[Saved entries]
**********

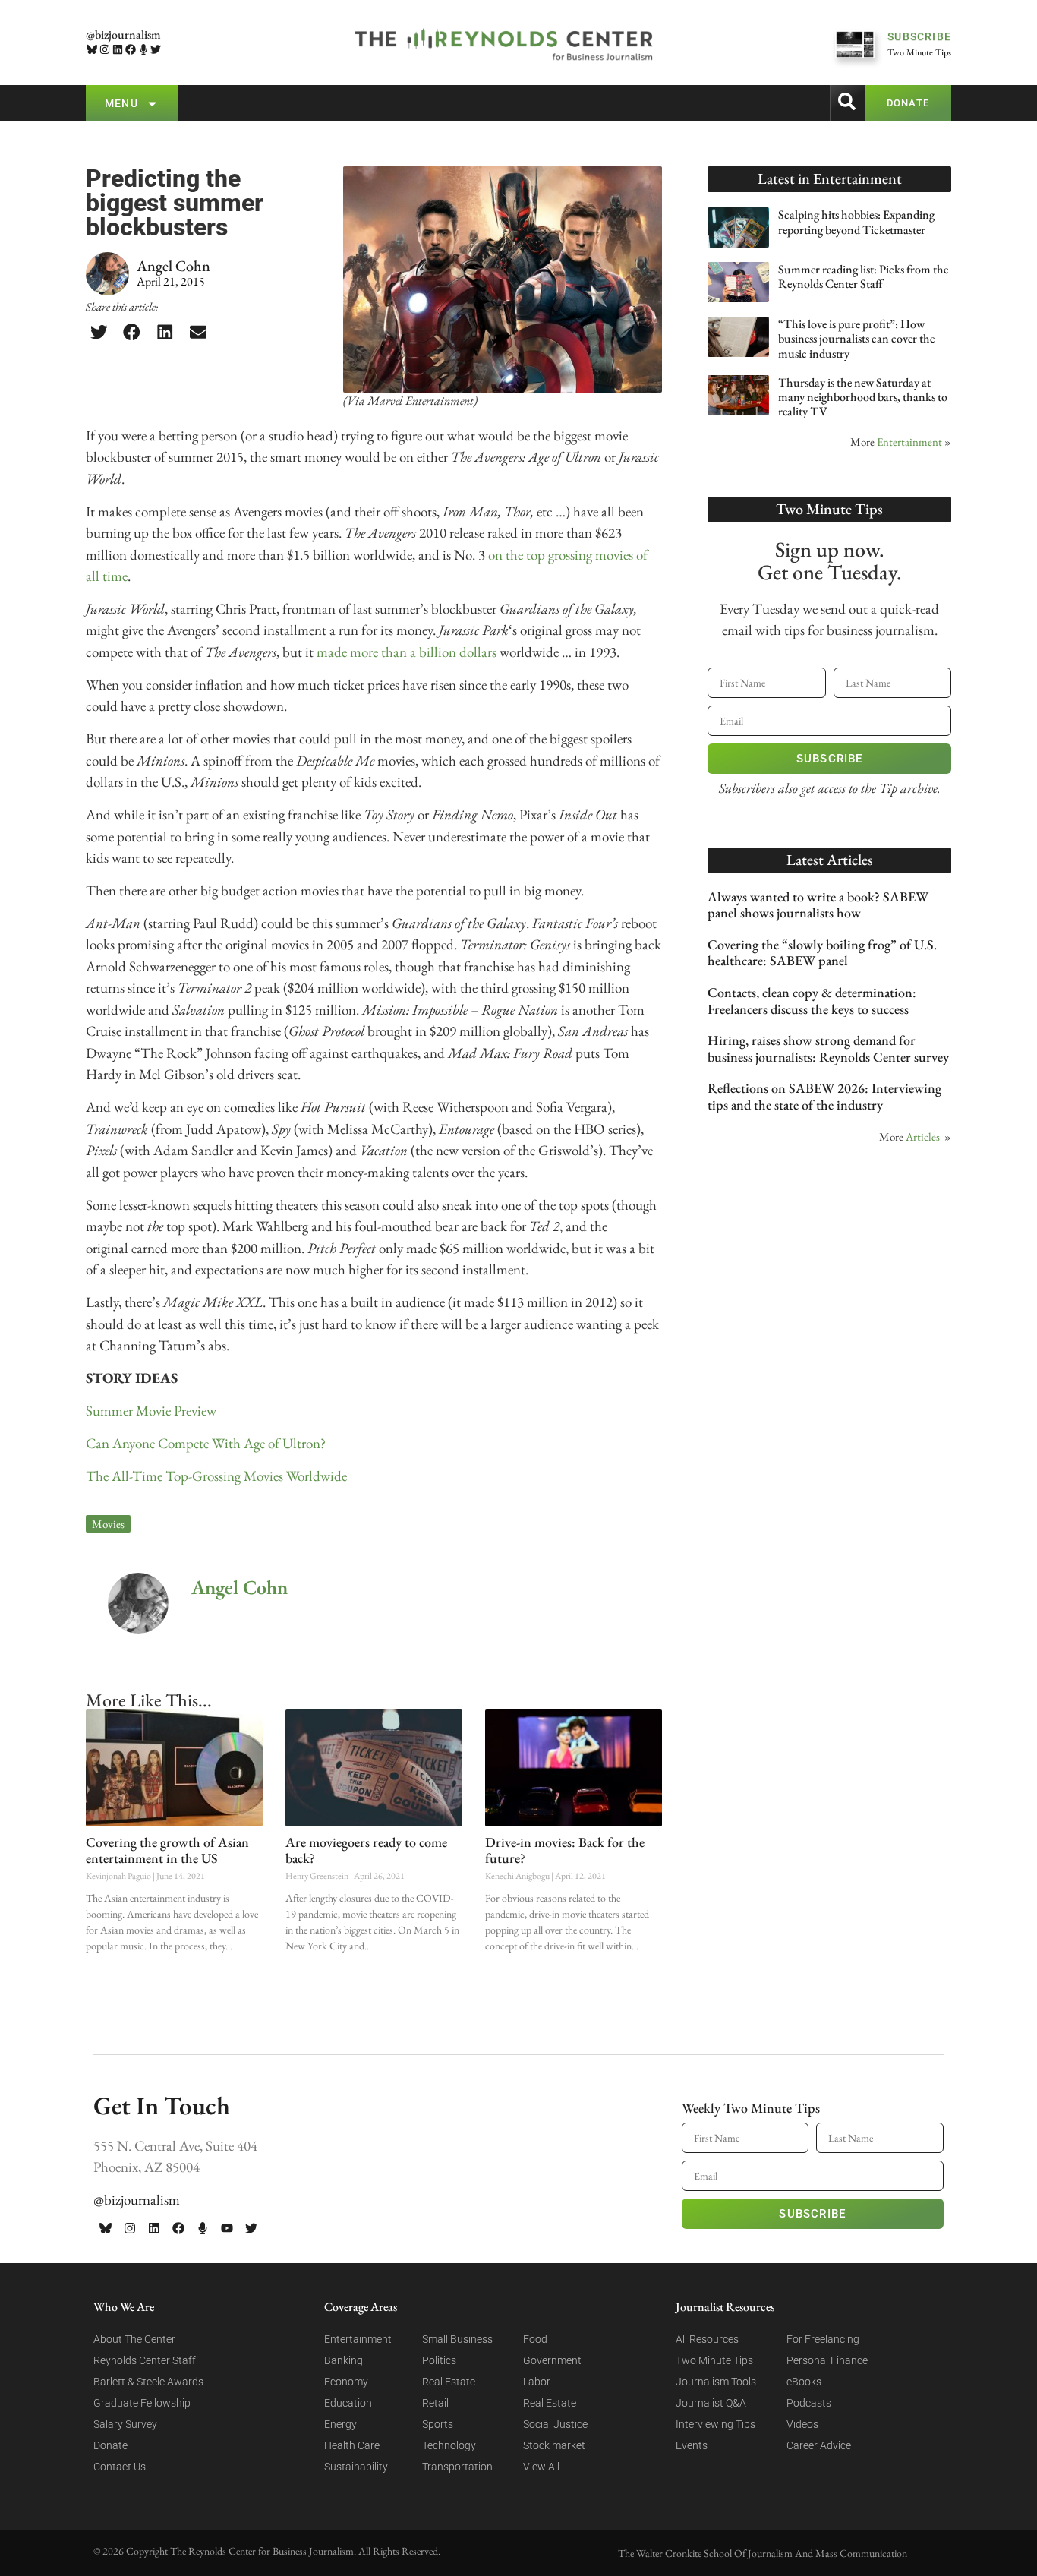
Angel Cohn (239, 1587)
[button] (99, 332)
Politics (439, 2360)
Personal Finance (827, 2360)
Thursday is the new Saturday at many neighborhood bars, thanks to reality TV (862, 396)
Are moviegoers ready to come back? (366, 1850)
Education (348, 2403)
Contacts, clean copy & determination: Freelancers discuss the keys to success (812, 1000)
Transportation (457, 2467)
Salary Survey (125, 2424)
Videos (802, 2424)
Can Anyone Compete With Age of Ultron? (206, 1443)
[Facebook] (130, 49)
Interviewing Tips (715, 2424)
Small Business (457, 2339)
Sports (437, 2424)
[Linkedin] (118, 49)
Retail (435, 2403)
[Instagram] (105, 49)
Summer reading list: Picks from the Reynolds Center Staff (863, 276)
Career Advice (818, 2445)
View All (541, 2467)
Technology (449, 2445)
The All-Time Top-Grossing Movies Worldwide (218, 1475)
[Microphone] (143, 49)
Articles (923, 1136)
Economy (346, 2382)
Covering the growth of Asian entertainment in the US (167, 1850)
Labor (536, 2382)
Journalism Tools (716, 2382)
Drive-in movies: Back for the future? (565, 1850)
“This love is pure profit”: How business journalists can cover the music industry (856, 338)
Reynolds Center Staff (144, 2360)
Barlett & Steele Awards (148, 2382)
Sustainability (356, 2467)
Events (692, 2445)
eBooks (803, 2382)
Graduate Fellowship (142, 2403)
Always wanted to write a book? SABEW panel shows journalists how (818, 905)
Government (552, 2360)
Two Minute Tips (714, 2360)
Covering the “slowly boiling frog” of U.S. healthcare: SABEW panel (822, 953)
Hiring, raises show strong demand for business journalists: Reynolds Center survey (828, 1048)
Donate (110, 2445)
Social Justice (555, 2424)
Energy (340, 2424)
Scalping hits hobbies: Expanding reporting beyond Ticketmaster (856, 222)
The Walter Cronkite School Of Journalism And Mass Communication (762, 2553)
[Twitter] (156, 49)
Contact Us (119, 2467)
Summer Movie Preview (151, 1410)
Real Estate (448, 2382)
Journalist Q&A (711, 2403)
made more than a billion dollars (406, 651)
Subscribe (829, 759)
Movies (108, 1524)
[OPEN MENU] (152, 104)
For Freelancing (822, 2339)
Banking (343, 2360)
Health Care (352, 2445)
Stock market (554, 2445)
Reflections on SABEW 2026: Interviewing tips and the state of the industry (824, 1096)
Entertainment (909, 441)
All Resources (707, 2339)
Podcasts (808, 2403)
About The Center (134, 2339)
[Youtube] (227, 2228)
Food (535, 2339)
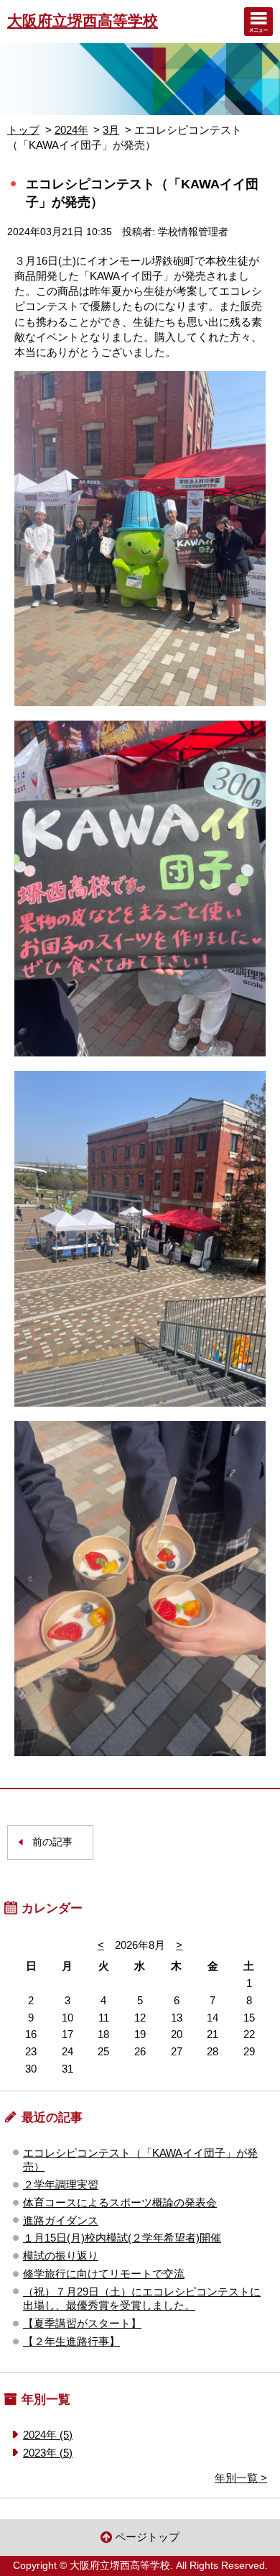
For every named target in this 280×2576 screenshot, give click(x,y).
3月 (111, 130)
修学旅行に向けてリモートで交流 (104, 2273)
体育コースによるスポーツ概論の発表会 (120, 2202)
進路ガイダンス (60, 2220)
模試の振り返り (60, 2256)
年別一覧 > (241, 2478)
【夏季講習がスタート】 (82, 2323)
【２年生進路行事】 (71, 2341)
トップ (23, 130)
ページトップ (147, 2537)
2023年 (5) (48, 2453)
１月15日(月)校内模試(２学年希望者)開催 (122, 2238)
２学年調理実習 (60, 2184)
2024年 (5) (48, 2435)
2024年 (71, 130)
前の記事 (52, 1842)
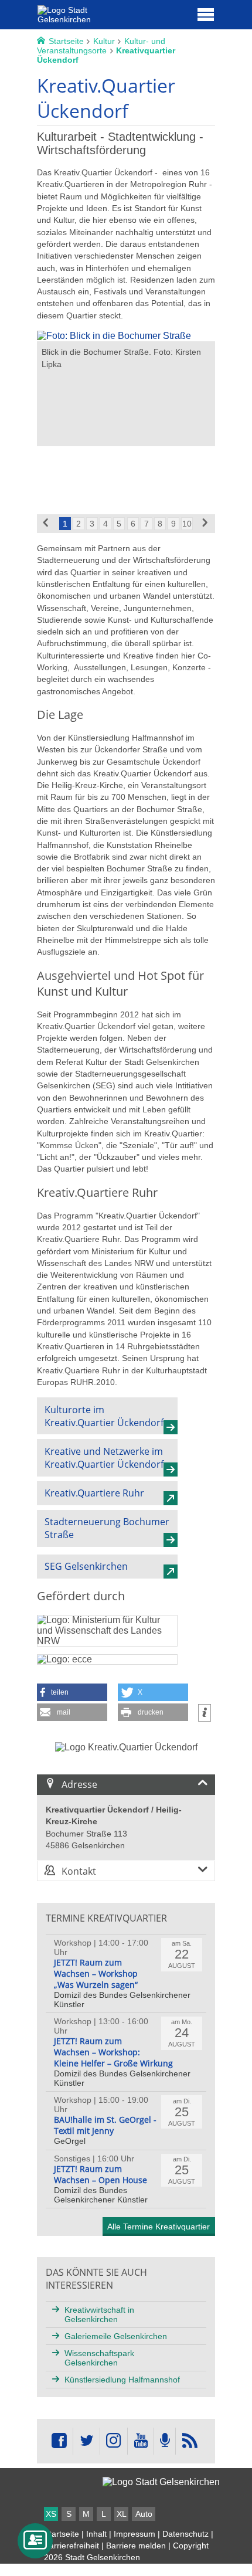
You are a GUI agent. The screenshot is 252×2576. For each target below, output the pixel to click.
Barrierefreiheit (71, 2545)
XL (122, 2514)
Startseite (61, 2533)
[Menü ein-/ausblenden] (206, 14)
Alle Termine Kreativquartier (158, 2226)
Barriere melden (136, 2545)
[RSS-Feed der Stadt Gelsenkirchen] (189, 2441)
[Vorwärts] (205, 523)
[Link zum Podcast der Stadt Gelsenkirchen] (164, 2441)
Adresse (79, 1784)
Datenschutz (185, 2533)
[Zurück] (46, 523)
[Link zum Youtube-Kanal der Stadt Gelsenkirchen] (140, 2441)
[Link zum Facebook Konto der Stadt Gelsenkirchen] (59, 2441)
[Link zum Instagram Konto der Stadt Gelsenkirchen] (113, 2441)
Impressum (134, 2533)
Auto (143, 2514)
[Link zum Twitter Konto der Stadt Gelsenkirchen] (86, 2441)
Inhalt (96, 2533)
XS (51, 2514)
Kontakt (79, 1871)
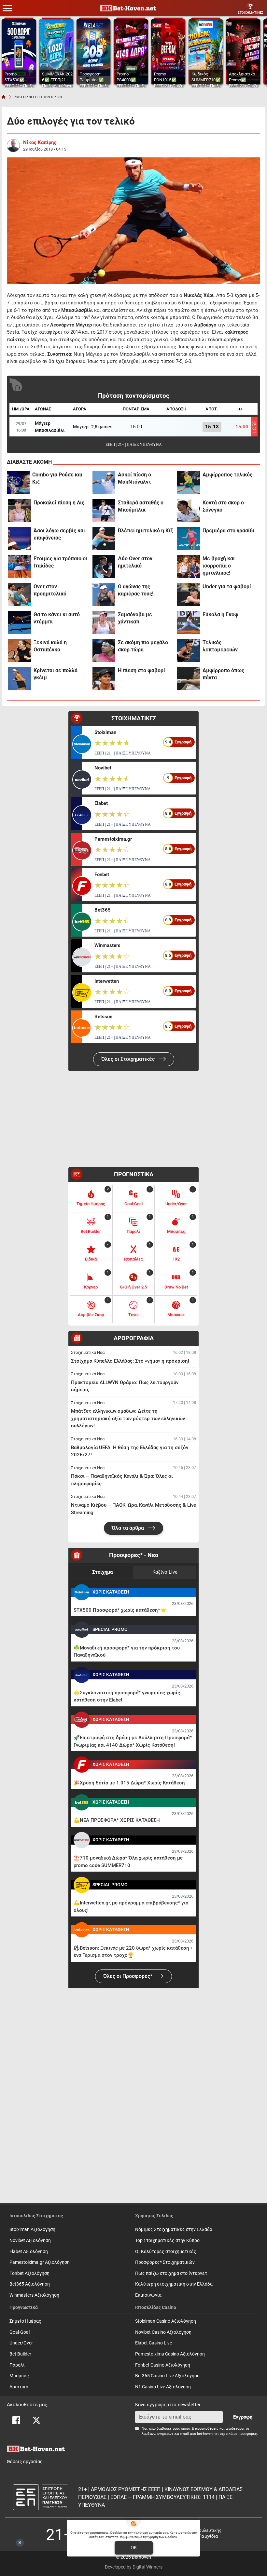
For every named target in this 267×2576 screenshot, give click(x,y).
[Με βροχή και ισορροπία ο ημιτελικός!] (188, 566)
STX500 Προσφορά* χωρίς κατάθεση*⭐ (120, 1610)
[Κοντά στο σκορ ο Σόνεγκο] (188, 510)
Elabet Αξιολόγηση (28, 2251)
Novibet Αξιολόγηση (30, 2240)
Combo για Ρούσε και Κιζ (57, 478)
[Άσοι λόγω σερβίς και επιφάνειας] (19, 538)
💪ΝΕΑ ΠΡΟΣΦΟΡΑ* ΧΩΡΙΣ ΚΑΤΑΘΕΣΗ (117, 1820)
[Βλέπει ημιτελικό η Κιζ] (103, 538)
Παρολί (17, 2365)
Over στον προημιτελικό (50, 590)
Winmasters (107, 945)
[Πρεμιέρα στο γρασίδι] (188, 538)
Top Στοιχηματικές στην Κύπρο (167, 2240)
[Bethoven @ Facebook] (16, 2420)
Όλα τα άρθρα (128, 1528)
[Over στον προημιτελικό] (19, 594)
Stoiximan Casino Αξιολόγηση (165, 2321)
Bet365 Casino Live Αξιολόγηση (167, 2376)
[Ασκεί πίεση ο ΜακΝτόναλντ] (103, 482)
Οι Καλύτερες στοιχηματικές (165, 2251)
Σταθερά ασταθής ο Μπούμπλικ (140, 506)
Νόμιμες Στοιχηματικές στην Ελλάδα (173, 2229)
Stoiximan (105, 732)
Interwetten (106, 981)
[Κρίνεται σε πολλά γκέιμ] (19, 678)
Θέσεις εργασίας (25, 2461)
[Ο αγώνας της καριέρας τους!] (103, 594)
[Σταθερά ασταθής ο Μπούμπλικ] (103, 510)
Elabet (101, 803)
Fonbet (101, 874)
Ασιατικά (18, 2387)
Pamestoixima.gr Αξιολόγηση (39, 2262)
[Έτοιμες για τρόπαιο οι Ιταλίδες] (19, 566)
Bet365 (102, 910)
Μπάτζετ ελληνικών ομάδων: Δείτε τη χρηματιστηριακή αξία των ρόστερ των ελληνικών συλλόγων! (128, 1418)
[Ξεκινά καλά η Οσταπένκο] (19, 650)
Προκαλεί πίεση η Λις (59, 503)
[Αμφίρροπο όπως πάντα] (188, 678)
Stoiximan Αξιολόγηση (32, 2229)
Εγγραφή (242, 2417)
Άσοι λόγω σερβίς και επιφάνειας (59, 534)
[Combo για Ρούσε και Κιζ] (18, 482)
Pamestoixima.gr (113, 839)
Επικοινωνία (148, 2295)
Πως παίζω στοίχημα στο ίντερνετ (171, 2273)
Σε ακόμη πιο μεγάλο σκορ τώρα (143, 646)
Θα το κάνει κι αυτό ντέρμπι (57, 618)
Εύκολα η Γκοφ (220, 614)
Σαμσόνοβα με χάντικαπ (135, 618)
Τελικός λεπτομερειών (220, 646)
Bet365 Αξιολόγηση (29, 2284)
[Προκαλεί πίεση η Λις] (19, 510)
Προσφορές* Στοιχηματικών (165, 2262)
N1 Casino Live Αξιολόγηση (163, 2387)
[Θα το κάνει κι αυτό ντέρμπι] (19, 622)
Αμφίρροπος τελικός (227, 475)
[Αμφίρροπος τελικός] (188, 482)
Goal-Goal (19, 2332)
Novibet (102, 768)
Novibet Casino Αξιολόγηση (163, 2332)
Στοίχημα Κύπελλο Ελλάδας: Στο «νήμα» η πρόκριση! (130, 1361)
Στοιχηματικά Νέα (88, 1352)
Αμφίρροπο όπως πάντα (223, 674)
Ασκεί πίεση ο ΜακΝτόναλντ (134, 478)
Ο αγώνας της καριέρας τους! (135, 590)
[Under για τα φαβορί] (188, 594)
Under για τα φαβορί (227, 586)
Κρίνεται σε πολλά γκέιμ (55, 674)
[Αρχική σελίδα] (4, 97)
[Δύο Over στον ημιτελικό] (103, 566)
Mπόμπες (19, 2376)
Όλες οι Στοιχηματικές (128, 1059)
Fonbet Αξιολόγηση (29, 2273)
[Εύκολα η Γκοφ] (188, 622)
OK (134, 2548)
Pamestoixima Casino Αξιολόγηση (170, 2354)
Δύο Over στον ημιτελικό (135, 562)
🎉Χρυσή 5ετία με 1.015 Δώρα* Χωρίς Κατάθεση (129, 1783)
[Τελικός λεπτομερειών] (188, 650)
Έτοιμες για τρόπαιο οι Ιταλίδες (60, 562)
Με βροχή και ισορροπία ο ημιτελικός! (219, 565)
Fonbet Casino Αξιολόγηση (162, 2365)
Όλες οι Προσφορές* (128, 1976)
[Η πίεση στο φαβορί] (103, 678)
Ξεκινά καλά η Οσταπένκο (50, 646)
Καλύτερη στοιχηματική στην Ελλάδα (174, 2284)
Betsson (103, 1017)
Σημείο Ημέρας (25, 2321)
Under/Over (21, 2343)
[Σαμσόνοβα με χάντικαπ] (103, 622)
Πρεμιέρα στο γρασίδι (228, 530)
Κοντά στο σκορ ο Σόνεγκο (223, 506)
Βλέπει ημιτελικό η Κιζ (145, 530)
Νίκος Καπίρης (39, 142)
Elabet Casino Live (153, 2343)
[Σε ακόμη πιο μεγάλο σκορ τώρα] (103, 650)
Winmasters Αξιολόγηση (34, 2295)
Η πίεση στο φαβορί (141, 670)
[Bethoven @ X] (36, 2420)
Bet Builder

**********

Work to complete:
Starting with the line that contains "Καλύτερη στοιχηματική στην Ελλάδα (174, 2284)", return every line through the last one of the records, exactly as written.

Answer to the problem:
Καλύτερη στοιχηματική στην Ελλάδα (174, 2284)
Betsson (103, 1017)
Σημείο Ημέρας (25, 2321)
Under/Over (21, 2343)
[Σαμσόνοβα με χάντικαπ] (103, 622)
Πρεμιέρα στο γρασίδι (228, 530)
Κοντά στο σκορ ο Σόνεγκο (223, 506)
Βλέπει ημιτελικό η Κιζ (145, 530)
Νίκος Καπίρης (39, 142)
Elabet Casino Live (153, 2343)
[Σε ακόμη πιο μεγάλο σκορ τώρα] (103, 650)
Winmasters Αξιολόγηση (34, 2295)
Η πίεση στο φαβορί (141, 670)
[Bethoven @ X] (36, 2420)
Bet Builder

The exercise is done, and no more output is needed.